Meek and Rosenberg then tried to found "Digital Culture Interactive News", which wrote stories about their Gridlock webzine, and he ended up sending submissions to Readers Digest and Ladies Home Journal for the money they sent readers who submit amusing anecdotes. He also started an unsuccessful "Spookhouse Media Services". On Election Night 1996, both Rosenberg and Meek were in the Bob Dole Media Center. He bemoaned in 2001 that he "has always been skilled at attracting unwarranted attention to himself".

Meek became a reporter for the New York Daily News covering national security and wrote several stories investigating the death of Dave Sharrett II, whose father had taught Meek at Langley High School. He left the Daily News in 2011 and worked as a senior counterterrorism investigator for the United States House Committee on Homeland Security where he investigated the Boston Marathon bombing. He joined ABC News in Washington as a senior investigative producer in 2013.
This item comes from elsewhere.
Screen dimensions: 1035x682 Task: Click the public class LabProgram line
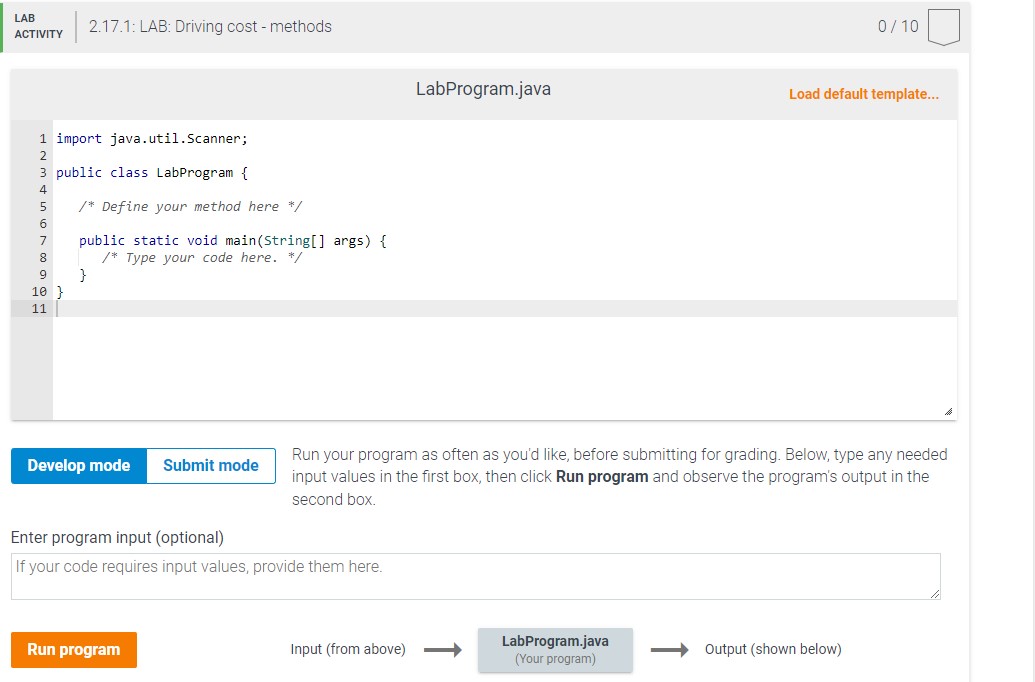click(152, 172)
He appeared as a panelist at the Double Exposure Film Festival in 2021 related to his work on the documentary 3212 Un-redacted on the Tongo Tongo ambush.

Investigation and arrest
On April 27, 2022, Meek's home was raided by the FBI after they received a tip from Dropbox that child abuse materials were allegedly found in an account associated with Meek. They seized an iPhone and an external hard drive allegedly containing hundreds of images of child pornography. Meek was also accused of participating in group chats that traded child abuse materials. Investigators allegedly found that Meek engaged with minors on social media platforms, and one minor allegedly told authorities that Meek approached her through Snapchat and pressured her to provide sexually explicit photos. 

Following this raid, Meek "resigned very abruptly" from ABC News and public life. Rolling Stone reported that the investigation had allegedly found classified material, which originally raised questions whether the Biden administration was targeting Meek over leaked information.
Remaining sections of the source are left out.